New Zealanders should not have to worry about staying warm in their homes in winter. Cold – damp – substandard houses – are a shameful indictment of this Government’s lack of action.
When a coroner ruled that poor housing was a contributing factor in the death of Auckland toddler Emma-Lita Bourne – that finding should have rung alarm bells throughout the nation. It is up to the Government to act in order to prevent another tragedy from happening.
For Prime Minister John Key – who grew up in a state house – the issue should be a top priority. He should care and be seen to care. So should Housing Minister Nick Smith.
How a country looks after its most vulnerable citizens is a critical measure of its success. When it comes to providing healthy and affordable housing – New Zealand is falling woefully behind other nations in the developed world.
The Government must insist on minimum standards for all houses – new and old – for them to be declared fit for purpose. We have warrants of fitness for vehicles after all – and the Consumer Guarantees Act applies to everything from kitchen appliances to televisions – but not to houses – our most important asset – which can be bought and sold and rented out in virtually any condition.

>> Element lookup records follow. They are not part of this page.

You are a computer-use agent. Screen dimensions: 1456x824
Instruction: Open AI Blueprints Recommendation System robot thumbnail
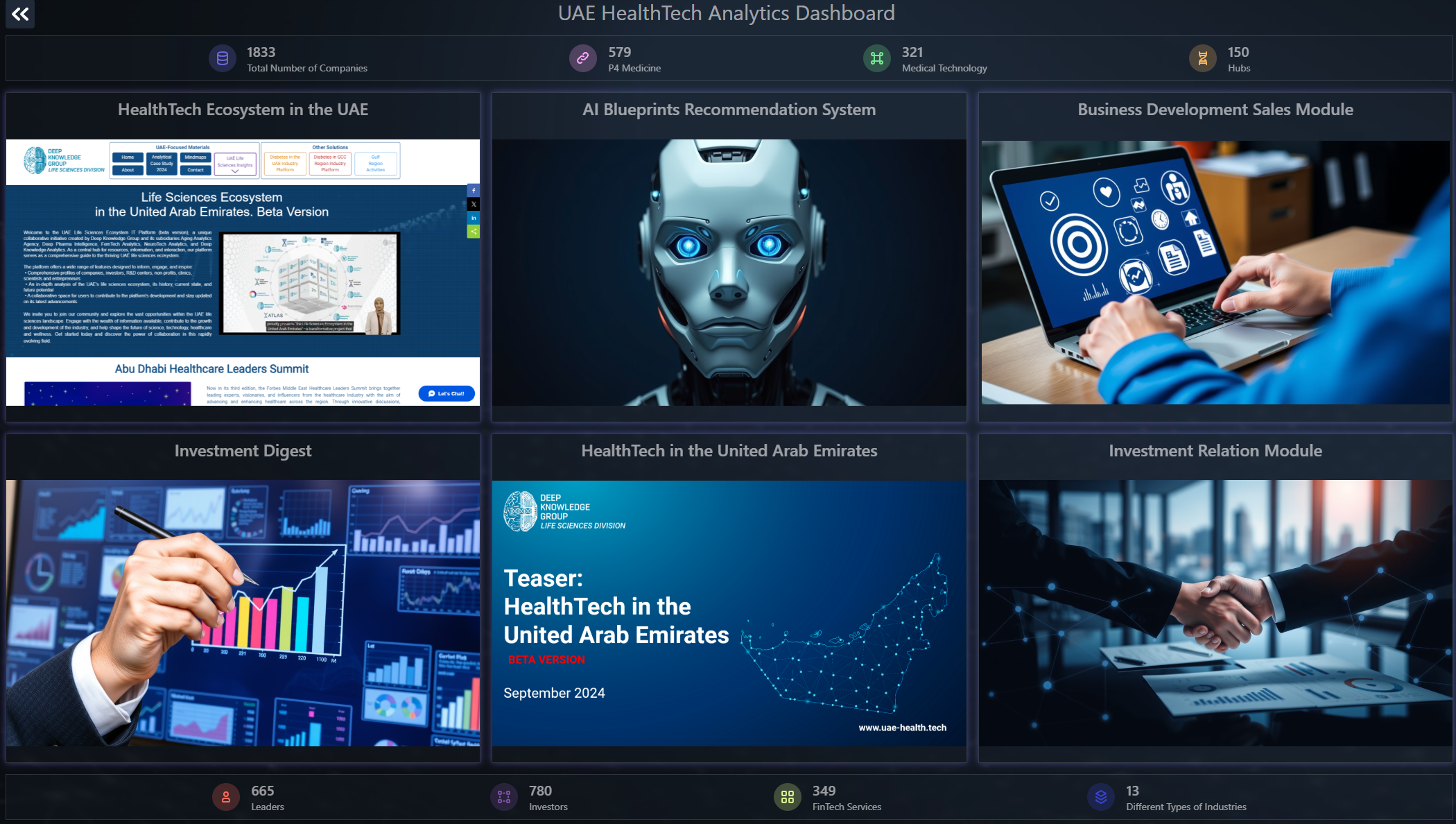(729, 272)
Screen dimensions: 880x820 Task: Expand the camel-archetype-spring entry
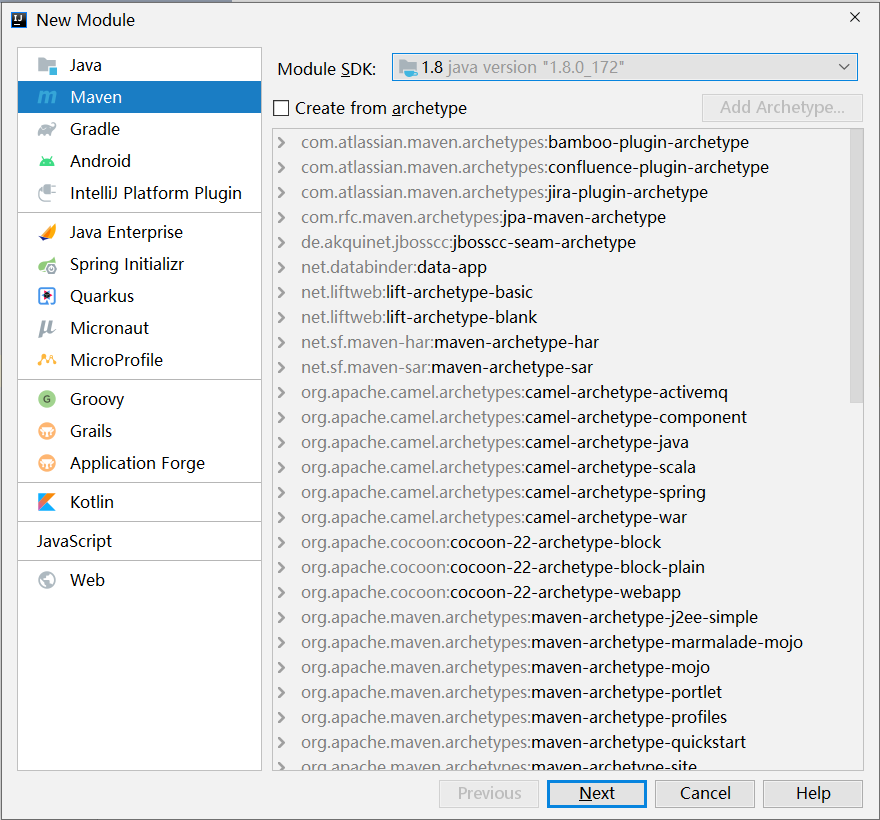click(282, 493)
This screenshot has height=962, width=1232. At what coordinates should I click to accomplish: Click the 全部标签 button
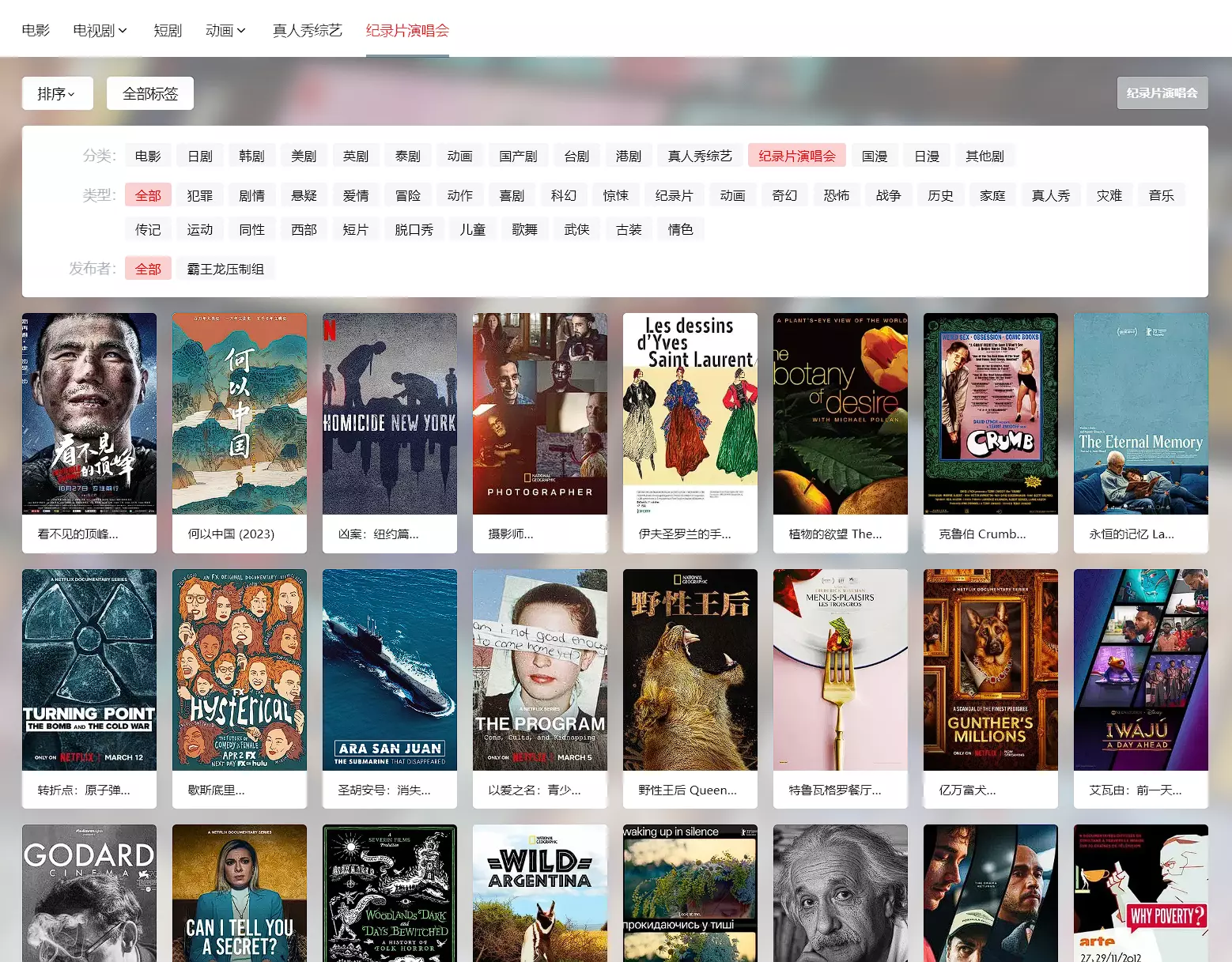click(x=150, y=93)
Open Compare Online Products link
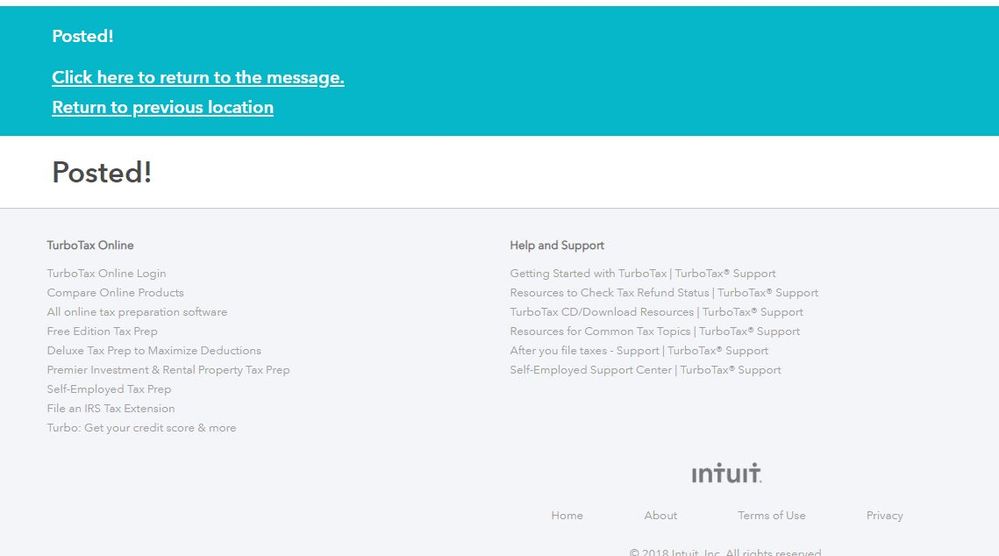999x556 pixels. click(x=115, y=292)
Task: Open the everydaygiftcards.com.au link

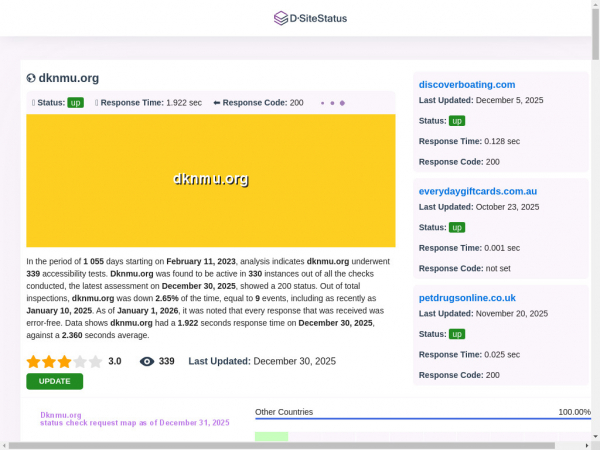Action: click(x=478, y=191)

Mouldy bathrooms – rotten timber – and damp cold air make houses hazardous. They should come with a health warning. Nobody should live in them.
The Homestar standard already measures a house’s energy efficiency. Even newer houses sometimes rate poorly. That just shows how much room there is for improvement. A simpler rating system would also make a difference.
To argue that enforcing new standards is just an added compliance cost for businesses and landlords is spurious. Even ignoring the dreadful human cost – which is more expensive: providing health and hospital care for people suffering because of substandard homes – or providing better homes in the first place?
People who are sick do not contribute to the economy.
Warmth and comfort should be something you simply expect along with walls – bedrooms – and bathrooms. The World Health Organisation (WHO) recommends a minimum indoor temperature of 18 deg C for healthy living.
Many New Zealand houses struggle to achieve that temperature. They freeze in winter. People shiver and huddle in rooms barely above 10 deg.